After a long hiatus since college, I began playing Ultimate Frisbee again in my hometown of Portland, Maine this past fall. I had a blast playing with PortSports, and will definitely play again this spring. For the time being, however, I'm going to work on molding this group of rag-tag kids into two somewhat-organized frisbee teams. Our biggest obstacle today was understanding the fact that when a team scores, both sides change directions. Second biggest problem was knowing who was one whose team. I'm going to buy some cloth in the market tomorrow to make colored arm/headbands to distinguish teams.

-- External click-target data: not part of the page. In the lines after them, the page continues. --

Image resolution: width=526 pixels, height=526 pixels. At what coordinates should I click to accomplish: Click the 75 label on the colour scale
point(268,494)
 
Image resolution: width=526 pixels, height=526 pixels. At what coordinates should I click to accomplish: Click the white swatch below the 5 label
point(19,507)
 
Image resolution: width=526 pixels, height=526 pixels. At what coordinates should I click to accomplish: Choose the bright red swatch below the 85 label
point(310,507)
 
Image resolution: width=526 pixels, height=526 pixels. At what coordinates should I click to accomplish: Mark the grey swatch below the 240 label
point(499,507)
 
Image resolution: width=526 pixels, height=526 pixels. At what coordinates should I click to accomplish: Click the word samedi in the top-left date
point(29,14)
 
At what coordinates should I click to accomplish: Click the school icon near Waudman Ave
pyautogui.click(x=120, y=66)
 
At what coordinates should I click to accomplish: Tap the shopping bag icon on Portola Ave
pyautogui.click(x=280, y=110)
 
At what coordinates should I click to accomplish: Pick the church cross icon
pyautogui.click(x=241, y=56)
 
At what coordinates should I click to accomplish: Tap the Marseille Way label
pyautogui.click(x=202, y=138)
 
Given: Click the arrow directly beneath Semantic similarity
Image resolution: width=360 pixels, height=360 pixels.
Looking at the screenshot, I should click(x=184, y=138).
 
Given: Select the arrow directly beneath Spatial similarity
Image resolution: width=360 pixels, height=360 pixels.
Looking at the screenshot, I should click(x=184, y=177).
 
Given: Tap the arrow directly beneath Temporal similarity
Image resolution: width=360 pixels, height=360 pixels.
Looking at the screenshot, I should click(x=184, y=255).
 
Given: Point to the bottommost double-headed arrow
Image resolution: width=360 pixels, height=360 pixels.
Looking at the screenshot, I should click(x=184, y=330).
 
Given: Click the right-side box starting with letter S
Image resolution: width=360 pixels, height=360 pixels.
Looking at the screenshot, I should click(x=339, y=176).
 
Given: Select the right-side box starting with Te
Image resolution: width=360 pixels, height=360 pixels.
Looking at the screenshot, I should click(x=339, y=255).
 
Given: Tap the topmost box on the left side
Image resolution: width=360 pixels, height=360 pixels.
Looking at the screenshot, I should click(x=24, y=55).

We made a LOT of progress in understanding that one can't run with the frisbee, but only after having to stop the game on multiple occasions to re-explain that the person in possession of the frisbee must be planted like a tree.

Probably the most exciting thing about the game today was the fact that, of the four or five kids who really got what was going on, two of them were girls. I had one girl go "long" (on a pretty short field) for me for several spectacular goals.

Needless to say, we were ridiculously filthy when we returned back to the chefferie. So dirty that the old women sitting outside their houses clucked at me in disapproval (but also found the whole situation pretty entertaining). I'll take that as a compliment.